I would just like to say thanks to Swift for the Kontiki 640. Our first van. Lived in it 6 months out of the last 12 and either we were lucky or chose carefully as its perfect and I wouldnt change anything. A couple more 12v sockets would be good but thats hardly a complaint. Been out in winter down to -12 degrees and in summer up to 35 and everything worked. A few issues with the base vehicle but thats not down to Swift I guess. Perfect.


----------



## Jented (Jan 12, 2010)

Hi.
In theTimberland Endeavour we had,the shower head was part of the tap,so lower the tippy up sink,pull out the tap,presto shower unit, BUT... you then could not close the sink,and there was no means of securing it half closed. So there you are,tippy up sink in one hand,shower unit in the other,all nice and wet now for the shower gell,go to hang shower unit head on wall.......you guessed it,no hook. the only good thing about this arrangement is,i can now juggle to near international level. There was more,like time enough to take the dog on a good hike while the tippy up sink emptied,also...........
Enough.
Ted


----------



## sennen523 (May 6, 2006)

One Question, (or 2)
Why not fit: Two drain plugholes in either end of shower trays for easier draining if the van's not quite level.

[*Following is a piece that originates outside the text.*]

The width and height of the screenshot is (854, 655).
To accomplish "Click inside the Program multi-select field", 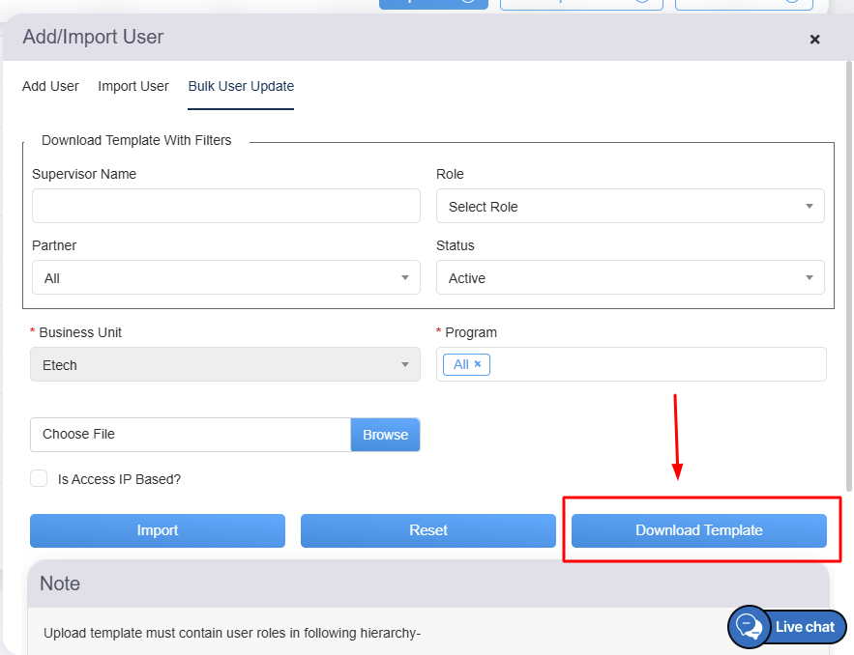I will click(658, 364).
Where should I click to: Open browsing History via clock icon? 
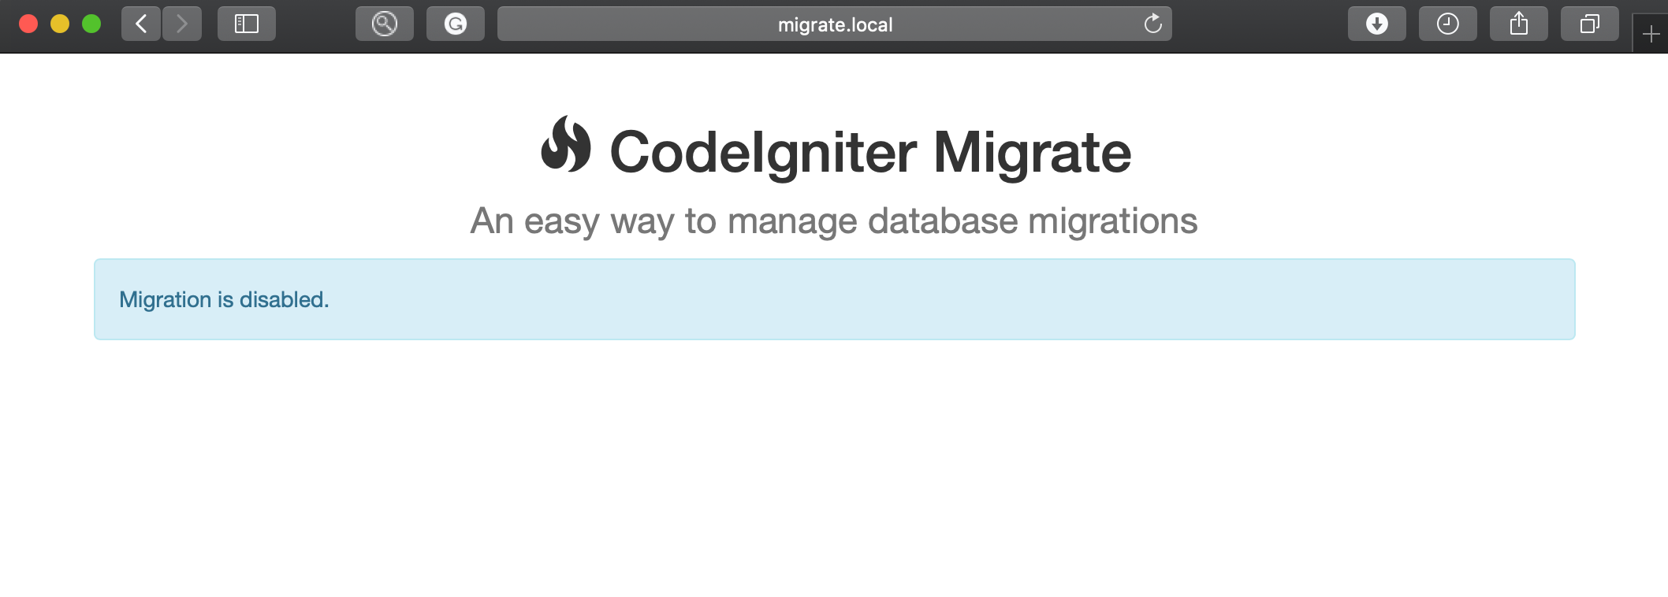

Why don't Manufactures ask the owners for design advice?


----------



## suedew (May 10, 2005)

sennen523 said:


> One Question, (or 2)
> Why not fit: Two drain plugholes in either end of shower trays for easier draining if the van's not quite level.
> 
> Why don't Manufactures ask the owners for design advice?


Our 686 has drain holes at both ends in the shower woohoo.
Swift also had a 'ladies day' recently for their input, the boys had to muscle in on that one though.
My question, why no rubbish bin in the 686 or anywhere convenient to put one.
otherwise van is ideal for us at the moment except not enough roomfor the kids to play hide and seek in the winter :lol: :lol: :roll: 
Sue


----------



## tony50 (Oct 16, 2007)

*Re: Gripe*



teemyob said:


> My Biggest Gripe>?
> 
> NOT the MH manufacturer, the Chassis Mercedes.
> 
> ...


On our Mercedes Rapido 992MH V6 , 2008 it had a handbrake lever that you could push down after applying handbrake , without letting the handbrake off ,
hope this makes sense , this allows you to turn seats to miss handbrake lever,I can't see why you couldn't fit one.


----------



## GEMMY (Jun 19, 2006)

Mine too  

tony


----------



## tony50 (Oct 16, 2007)

UncleNorm said:


> ... and why do the designers think it a good idea to have an oven or a microwave in the top of the tech-tower, way above the head of an average height person? :?
> 
> ... and why, if it is so necessary to have the oven or microwave above head height, is there no where nearby to store the hard-hat, safety goggles, leather gauntlets and steel toe-capped boots? :?
> 
> ...


When we saw the tech- tower with a small oven above on the Rapido 999 we said to Martin At Wokingham Motorhomes we would buy the M/H if Rapido could put an oven under the sink area and make the hole where the tower oven was a cupboard which was done , I did'nt like the thought of hot gravy being spilt down the front of my Mrs. and wasting the gravy.


----------



## Grizzly (May 9, 2005)

Why, when you've got an empty single bed sized locker to play with, do you put the combi heater smack in the middle of the space ? Then your designers contort all the hot air ducts, water and electricity pipes in such great loops that there is not even space for a small bed roll in there without squashing something ? 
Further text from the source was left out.